_TAREA:_
Responde, según el texto sobre los discursos de Churchill:
1. ¿En qué año le concedieron el Nobel de Literatura?
2. ¿Qué día de 1940 dijo estar seguro de la victoria «como de que mañana saldrá el sol»?
3. ¿Cómo se titula el volumen que reúne sus discursos?

_TEXTO DEL EJERCICIO:_

◆ ◆ ◆ ◆ ◆ ◆ ◆

Cuando le concedieron el Nobel de Literatura de 1953, la «progresía» irredenta europea se escandalizó y puso el grito en el cielo, debido a que, en su ignorancia satisfecha y pedante, ignoraba que fue uno de los grandes escritores del siglo XX y uno de los mejores oradores de la época moderna. Sobre todo, sus discursos de los primeros, calamitosos e indecisos días de la II Guerra Mundial, son grandiosos, cuando ofrecía un programa de «sangre, sudor, lágrimas y fatiga», cuando proponía como única salida la resistencia a ultranza en las playas, en las colinas, «en un momento solemne para la vida de nuestro país, de nuestro imperio, de nuestros aliados y sobre todo para la causa de la libertad». En su primer discurso como primer ministro, el 19 de mayo de 1940, evoca el tono de Shakespeare en la arenga de Enrique V antes de la batalla de Azincourt: «Hoy es el domingo de la Santísima Trinidad», y termina pidiendo que se haga la voluntad de Dios. Churchill estaba convencido de que el poderoso impulso material y también moral de las dos grandes democracias de habla inglesa, el Imperio británico y los Estados Unidos, acabarían prevaleciendo, y de ello, afirma el 11 de septiembre de 1940, «estoy tan seguro de que saldremos victoriosos como de que mañana saldrá el sol». Sus discursos, reunidos en un imponente volumen de «La Esfera», titulado «No nos rendiremos jamás», emocionan y enardecen incluso en un país cuyos valores ya no son los del pasado y que acaba de votar cosas que jamás hubiera defendido Churchill.

◆ ◆ ◆ ◆ ◆ ◆ ◆

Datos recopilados
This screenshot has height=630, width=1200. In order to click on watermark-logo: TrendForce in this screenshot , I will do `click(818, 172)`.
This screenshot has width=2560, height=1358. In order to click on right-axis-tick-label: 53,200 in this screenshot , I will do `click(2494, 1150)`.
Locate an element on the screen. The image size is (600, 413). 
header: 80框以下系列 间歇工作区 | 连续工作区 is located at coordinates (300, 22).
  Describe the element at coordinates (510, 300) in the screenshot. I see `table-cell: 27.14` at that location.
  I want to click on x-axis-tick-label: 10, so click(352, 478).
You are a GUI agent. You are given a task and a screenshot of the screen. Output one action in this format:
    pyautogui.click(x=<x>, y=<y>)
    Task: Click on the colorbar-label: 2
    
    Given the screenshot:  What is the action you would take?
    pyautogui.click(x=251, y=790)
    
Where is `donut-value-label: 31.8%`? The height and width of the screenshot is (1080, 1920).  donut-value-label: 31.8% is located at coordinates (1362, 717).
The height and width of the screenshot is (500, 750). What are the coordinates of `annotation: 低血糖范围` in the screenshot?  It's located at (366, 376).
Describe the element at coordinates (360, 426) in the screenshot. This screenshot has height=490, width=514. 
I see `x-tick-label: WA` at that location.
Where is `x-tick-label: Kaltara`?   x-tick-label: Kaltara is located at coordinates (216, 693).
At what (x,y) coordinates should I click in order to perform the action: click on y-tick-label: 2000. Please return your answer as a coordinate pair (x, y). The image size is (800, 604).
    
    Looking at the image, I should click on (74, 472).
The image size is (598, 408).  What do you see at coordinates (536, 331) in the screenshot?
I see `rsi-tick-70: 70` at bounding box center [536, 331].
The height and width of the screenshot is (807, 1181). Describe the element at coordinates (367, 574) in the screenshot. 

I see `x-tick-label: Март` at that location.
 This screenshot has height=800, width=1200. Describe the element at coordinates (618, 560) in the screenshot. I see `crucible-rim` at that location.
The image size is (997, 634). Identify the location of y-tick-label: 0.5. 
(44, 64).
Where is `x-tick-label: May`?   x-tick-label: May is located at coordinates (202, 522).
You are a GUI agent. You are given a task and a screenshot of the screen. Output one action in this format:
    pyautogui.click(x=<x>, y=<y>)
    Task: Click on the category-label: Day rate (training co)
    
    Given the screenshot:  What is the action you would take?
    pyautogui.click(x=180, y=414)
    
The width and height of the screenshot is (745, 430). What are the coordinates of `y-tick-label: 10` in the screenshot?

◆ ◆ ◆ ◆ ◆ ◆ ◆

_RESULTADO:_
1. En 1953.
2. El 11 de septiembre de 1940.
3. «No nos rendiremos jamás».